#### Supplied material:
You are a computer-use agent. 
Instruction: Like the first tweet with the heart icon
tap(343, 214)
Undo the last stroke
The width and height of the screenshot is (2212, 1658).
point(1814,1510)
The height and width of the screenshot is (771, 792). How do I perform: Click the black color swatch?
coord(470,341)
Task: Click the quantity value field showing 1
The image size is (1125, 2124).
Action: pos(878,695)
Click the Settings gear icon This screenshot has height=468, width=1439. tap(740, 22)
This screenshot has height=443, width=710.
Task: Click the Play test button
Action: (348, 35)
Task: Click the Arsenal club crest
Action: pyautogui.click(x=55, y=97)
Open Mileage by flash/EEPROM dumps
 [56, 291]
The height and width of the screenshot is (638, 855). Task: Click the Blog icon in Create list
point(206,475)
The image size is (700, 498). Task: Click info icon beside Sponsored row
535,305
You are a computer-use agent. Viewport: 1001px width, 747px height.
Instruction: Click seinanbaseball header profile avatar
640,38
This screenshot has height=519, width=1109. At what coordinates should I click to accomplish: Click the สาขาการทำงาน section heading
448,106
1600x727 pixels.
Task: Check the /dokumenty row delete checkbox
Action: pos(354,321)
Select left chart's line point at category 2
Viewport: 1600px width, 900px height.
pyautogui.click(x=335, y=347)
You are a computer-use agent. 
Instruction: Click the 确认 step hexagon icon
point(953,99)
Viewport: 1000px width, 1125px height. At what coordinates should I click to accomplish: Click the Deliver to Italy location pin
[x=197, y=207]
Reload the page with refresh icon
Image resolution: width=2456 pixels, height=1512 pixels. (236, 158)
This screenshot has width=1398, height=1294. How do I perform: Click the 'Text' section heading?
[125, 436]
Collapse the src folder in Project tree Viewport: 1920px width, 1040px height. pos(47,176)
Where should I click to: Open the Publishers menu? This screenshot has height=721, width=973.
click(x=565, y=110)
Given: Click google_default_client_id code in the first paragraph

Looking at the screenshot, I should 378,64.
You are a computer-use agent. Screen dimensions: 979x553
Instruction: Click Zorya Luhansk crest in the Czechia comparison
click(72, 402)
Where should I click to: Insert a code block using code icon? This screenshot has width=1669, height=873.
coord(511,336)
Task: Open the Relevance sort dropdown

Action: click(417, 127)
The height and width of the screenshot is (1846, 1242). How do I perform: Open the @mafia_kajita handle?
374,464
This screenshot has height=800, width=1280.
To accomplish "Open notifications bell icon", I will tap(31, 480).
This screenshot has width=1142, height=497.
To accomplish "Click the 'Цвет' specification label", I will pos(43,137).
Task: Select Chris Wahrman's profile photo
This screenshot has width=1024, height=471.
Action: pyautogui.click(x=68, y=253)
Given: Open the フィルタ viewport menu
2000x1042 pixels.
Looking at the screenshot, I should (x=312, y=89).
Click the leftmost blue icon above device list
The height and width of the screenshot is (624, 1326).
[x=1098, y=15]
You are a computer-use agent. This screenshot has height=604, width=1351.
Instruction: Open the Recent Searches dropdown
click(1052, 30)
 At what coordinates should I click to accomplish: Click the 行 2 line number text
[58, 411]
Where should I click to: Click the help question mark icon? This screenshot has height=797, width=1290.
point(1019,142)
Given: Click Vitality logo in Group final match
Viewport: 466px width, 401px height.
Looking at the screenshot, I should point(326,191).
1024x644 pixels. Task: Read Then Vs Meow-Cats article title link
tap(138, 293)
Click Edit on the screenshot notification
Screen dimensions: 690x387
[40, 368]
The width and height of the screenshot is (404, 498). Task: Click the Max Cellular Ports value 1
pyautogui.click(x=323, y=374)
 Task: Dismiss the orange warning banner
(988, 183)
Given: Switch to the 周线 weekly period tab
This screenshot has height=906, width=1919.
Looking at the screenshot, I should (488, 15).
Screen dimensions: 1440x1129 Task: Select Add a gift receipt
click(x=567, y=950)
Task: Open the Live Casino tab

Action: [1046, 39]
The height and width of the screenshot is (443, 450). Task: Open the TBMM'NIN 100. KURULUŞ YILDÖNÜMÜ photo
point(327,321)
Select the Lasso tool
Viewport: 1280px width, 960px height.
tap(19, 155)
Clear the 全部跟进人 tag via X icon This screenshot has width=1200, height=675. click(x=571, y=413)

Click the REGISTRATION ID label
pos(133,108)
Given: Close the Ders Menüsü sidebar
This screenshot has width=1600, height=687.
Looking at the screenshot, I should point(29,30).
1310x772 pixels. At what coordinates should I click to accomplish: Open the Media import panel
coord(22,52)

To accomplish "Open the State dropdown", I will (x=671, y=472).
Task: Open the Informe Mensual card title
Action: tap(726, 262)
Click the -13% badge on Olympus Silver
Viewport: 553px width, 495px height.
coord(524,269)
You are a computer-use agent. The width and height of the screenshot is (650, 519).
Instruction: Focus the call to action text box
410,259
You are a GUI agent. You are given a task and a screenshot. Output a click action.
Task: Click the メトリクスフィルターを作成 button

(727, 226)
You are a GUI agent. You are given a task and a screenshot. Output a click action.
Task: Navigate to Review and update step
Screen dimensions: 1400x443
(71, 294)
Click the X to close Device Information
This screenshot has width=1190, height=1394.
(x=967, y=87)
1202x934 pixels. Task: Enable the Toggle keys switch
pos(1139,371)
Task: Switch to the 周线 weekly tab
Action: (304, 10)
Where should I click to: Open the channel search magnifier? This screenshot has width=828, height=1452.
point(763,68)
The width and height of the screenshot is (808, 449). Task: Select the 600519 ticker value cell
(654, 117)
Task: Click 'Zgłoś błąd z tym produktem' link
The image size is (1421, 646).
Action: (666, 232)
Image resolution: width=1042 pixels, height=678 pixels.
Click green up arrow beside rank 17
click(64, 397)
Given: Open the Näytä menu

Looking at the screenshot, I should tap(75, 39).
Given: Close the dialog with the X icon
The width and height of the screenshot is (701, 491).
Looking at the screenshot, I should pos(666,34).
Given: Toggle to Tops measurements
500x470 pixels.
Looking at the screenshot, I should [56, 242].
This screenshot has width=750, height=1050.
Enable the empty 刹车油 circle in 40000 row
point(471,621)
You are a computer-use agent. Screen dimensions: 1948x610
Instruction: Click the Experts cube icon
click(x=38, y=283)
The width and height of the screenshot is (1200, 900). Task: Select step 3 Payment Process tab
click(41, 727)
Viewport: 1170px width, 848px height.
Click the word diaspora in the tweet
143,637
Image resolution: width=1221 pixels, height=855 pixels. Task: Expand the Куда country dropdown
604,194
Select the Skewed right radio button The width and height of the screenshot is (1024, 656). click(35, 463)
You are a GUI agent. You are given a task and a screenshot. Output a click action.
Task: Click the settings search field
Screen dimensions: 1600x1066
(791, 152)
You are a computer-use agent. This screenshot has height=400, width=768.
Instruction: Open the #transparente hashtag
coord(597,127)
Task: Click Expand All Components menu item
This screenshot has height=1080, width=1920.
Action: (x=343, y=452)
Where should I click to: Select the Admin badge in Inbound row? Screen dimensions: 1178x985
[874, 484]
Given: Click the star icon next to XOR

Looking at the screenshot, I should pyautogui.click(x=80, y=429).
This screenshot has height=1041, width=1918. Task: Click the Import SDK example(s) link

#### Your assignment:
Please transcribe each of the entries, exactly as written.

#### Response to this task:
You are a computer-use agent. 
Instruction: Like the first tweet with the heart icon
tap(343, 214)
Undo the last stroke
The width and height of the screenshot is (2212, 1658).
point(1814,1510)
The height and width of the screenshot is (771, 792). How do I perform: Click the black color swatch?
coord(470,341)
Task: Click the quantity value field showing 1
The image size is (1125, 2124).
Action: pos(878,695)
Click the Settings gear icon This screenshot has height=468, width=1439. tap(740, 22)
This screenshot has height=443, width=710.
Task: Click the Play test button
Action: (348, 35)
Task: Click the Arsenal club crest
Action: pyautogui.click(x=55, y=97)
Open Mileage by flash/EEPROM dumps
 [56, 291]
The height and width of the screenshot is (638, 855). Task: Click the Blog icon in Create list
point(206,475)
The image size is (700, 498). Task: Click info icon beside Sponsored row
535,305
You are a computer-use agent. Viewport: 1001px width, 747px height.
Instruction: Click seinanbaseball header profile avatar
640,38
This screenshot has height=519, width=1109. At what coordinates should I click to accomplish: Click the สาขาการทำงาน section heading
448,106
1600x727 pixels.
Task: Check the /dokumenty row delete checkbox
Action: pos(354,321)
Select left chart's line point at category 2
Viewport: 1600px width, 900px height.
pyautogui.click(x=335, y=347)
You are a computer-use agent. 
Instruction: Click the 确认 step hexagon icon
point(953,99)
Viewport: 1000px width, 1125px height. At what coordinates should I click to accomplish: Click the Deliver to Italy location pin
[x=197, y=207]
Reload the page with refresh icon
Image resolution: width=2456 pixels, height=1512 pixels. (236, 158)
This screenshot has width=1398, height=1294. How do I perform: Click the 'Text' section heading?
[125, 436]
Collapse the src folder in Project tree Viewport: 1920px width, 1040px height. pos(47,176)
Where should I click to: Open the Publishers menu? This screenshot has height=721, width=973.
click(x=565, y=110)
Given: Click google_default_client_id code in the first paragraph

Looking at the screenshot, I should 378,64.
You are a computer-use agent. Screen dimensions: 979x553
Instruction: Click Zorya Luhansk crest in the Czechia comparison
click(72, 402)
Where should I click to: Insert a code block using code icon? This screenshot has width=1669, height=873.
coord(511,336)
Task: Open the Relevance sort dropdown

Action: click(417, 127)
The height and width of the screenshot is (1846, 1242). How do I perform: Open the @mafia_kajita handle?
374,464
This screenshot has height=800, width=1280.
To accomplish "Open notifications bell icon", I will tap(31, 480).
This screenshot has width=1142, height=497.
To accomplish "Click the 'Цвет' specification label", I will pos(43,137).
Task: Select Chris Wahrman's profile photo
This screenshot has width=1024, height=471.
Action: pyautogui.click(x=68, y=253)
Given: Open the フィルタ viewport menu
2000x1042 pixels.
Looking at the screenshot, I should (x=312, y=89).
Click the leftmost blue icon above device list
The height and width of the screenshot is (624, 1326).
[x=1098, y=15]
You are a computer-use agent. This screenshot has height=604, width=1351.
Instruction: Open the Recent Searches dropdown
click(1052, 30)
 At what coordinates should I click to accomplish: Click the 行 2 line number text
[58, 411]
Where should I click to: Click the help question mark icon? This screenshot has height=797, width=1290.
point(1019,142)
Given: Click Vitality logo in Group final match
Viewport: 466px width, 401px height.
Looking at the screenshot, I should point(326,191).
1024x644 pixels. Task: Read Then Vs Meow-Cats article title link
tap(138, 293)
Click Edit on the screenshot notification
Screen dimensions: 690x387
[40, 368]
The width and height of the screenshot is (404, 498). Task: Click the Max Cellular Ports value 1
pyautogui.click(x=323, y=374)
 Task: Dismiss the orange warning banner
(988, 183)
Given: Switch to the 周线 weekly period tab
This screenshot has height=906, width=1919.
Looking at the screenshot, I should (488, 15).
Screen dimensions: 1440x1129 Task: Select Add a gift receipt
click(x=567, y=950)
Task: Open the Live Casino tab

Action: [1046, 39]
The height and width of the screenshot is (443, 450). Task: Open the TBMM'NIN 100. KURULUŞ YILDÖNÜMÜ photo
point(327,321)
Select the Lasso tool
Viewport: 1280px width, 960px height.
tap(19, 155)
Clear the 全部跟进人 tag via X icon This screenshot has width=1200, height=675. click(x=571, y=413)

Click the REGISTRATION ID label
pos(133,108)
Given: Close the Ders Menüsü sidebar
This screenshot has width=1600, height=687.
Looking at the screenshot, I should point(29,30).
1310x772 pixels. At what coordinates should I click to accomplish: Open the Media import panel
coord(22,52)

To accomplish "Open the State dropdown", I will (x=671, y=472).
Task: Open the Informe Mensual card title
Action: tap(726, 262)
Click the -13% badge on Olympus Silver
Viewport: 553px width, 495px height.
coord(524,269)
You are a computer-use agent. The width and height of the screenshot is (650, 519).
Instruction: Focus the call to action text box
410,259
You are a GUI agent. You are given a task and a screenshot. Output a click action.
Task: Click the メトリクスフィルターを作成 button

(727, 226)
You are a GUI agent. You are given a task and a screenshot. Output a click action.
Task: Navigate to Review and update step
Screen dimensions: 1400x443
(71, 294)
Click the X to close Device Information
This screenshot has width=1190, height=1394.
(x=967, y=87)
1202x934 pixels. Task: Enable the Toggle keys switch
pos(1139,371)
Task: Switch to the 周线 weekly tab
Action: (304, 10)
Where should I click to: Open the channel search magnifier? This screenshot has width=828, height=1452.
point(763,68)
The width and height of the screenshot is (808, 449). Task: Select the 600519 ticker value cell
(654, 117)
Task: Click 'Zgłoś błąd z tym produktem' link
The image size is (1421, 646).
Action: (666, 232)
Image resolution: width=1042 pixels, height=678 pixels.
Click green up arrow beside rank 17
click(64, 397)
Given: Open the Näytä menu

Looking at the screenshot, I should tap(75, 39).
Given: Close the dialog with the X icon
The width and height of the screenshot is (701, 491).
Looking at the screenshot, I should pos(666,34).
Given: Toggle to Tops measurements
500x470 pixels.
Looking at the screenshot, I should [56, 242].
This screenshot has width=750, height=1050.
Enable the empty 刹车油 circle in 40000 row
point(471,621)
You are a computer-use agent. Screen dimensions: 1948x610
Instruction: Click the Experts cube icon
click(x=38, y=283)
The width and height of the screenshot is (1200, 900). Task: Select step 3 Payment Process tab
click(41, 727)
Viewport: 1170px width, 848px height.
Click the word diaspora in the tweet
143,637
Image resolution: width=1221 pixels, height=855 pixels. Task: Expand the Куда country dropdown
604,194
Select the Skewed right radio button The width and height of the screenshot is (1024, 656). click(35, 463)
You are a GUI agent. You are given a task and a screenshot. Output a click action.
Task: Click the settings search field
Screen dimensions: 1600x1066
(791, 152)
You are a computer-use agent. This screenshot has height=400, width=768.
Instruction: Open the #transparente hashtag
coord(597,127)
Task: Click Expand All Components menu item
This screenshot has height=1080, width=1920.
Action: (x=343, y=452)
Where should I click to: Select the Admin badge in Inbound row? Screen dimensions: 1178x985
[874, 484]
Given: Click the star icon next to XOR

Looking at the screenshot, I should pyautogui.click(x=80, y=429).
This screenshot has height=1041, width=1918. Task: Click the Import SDK example(s) link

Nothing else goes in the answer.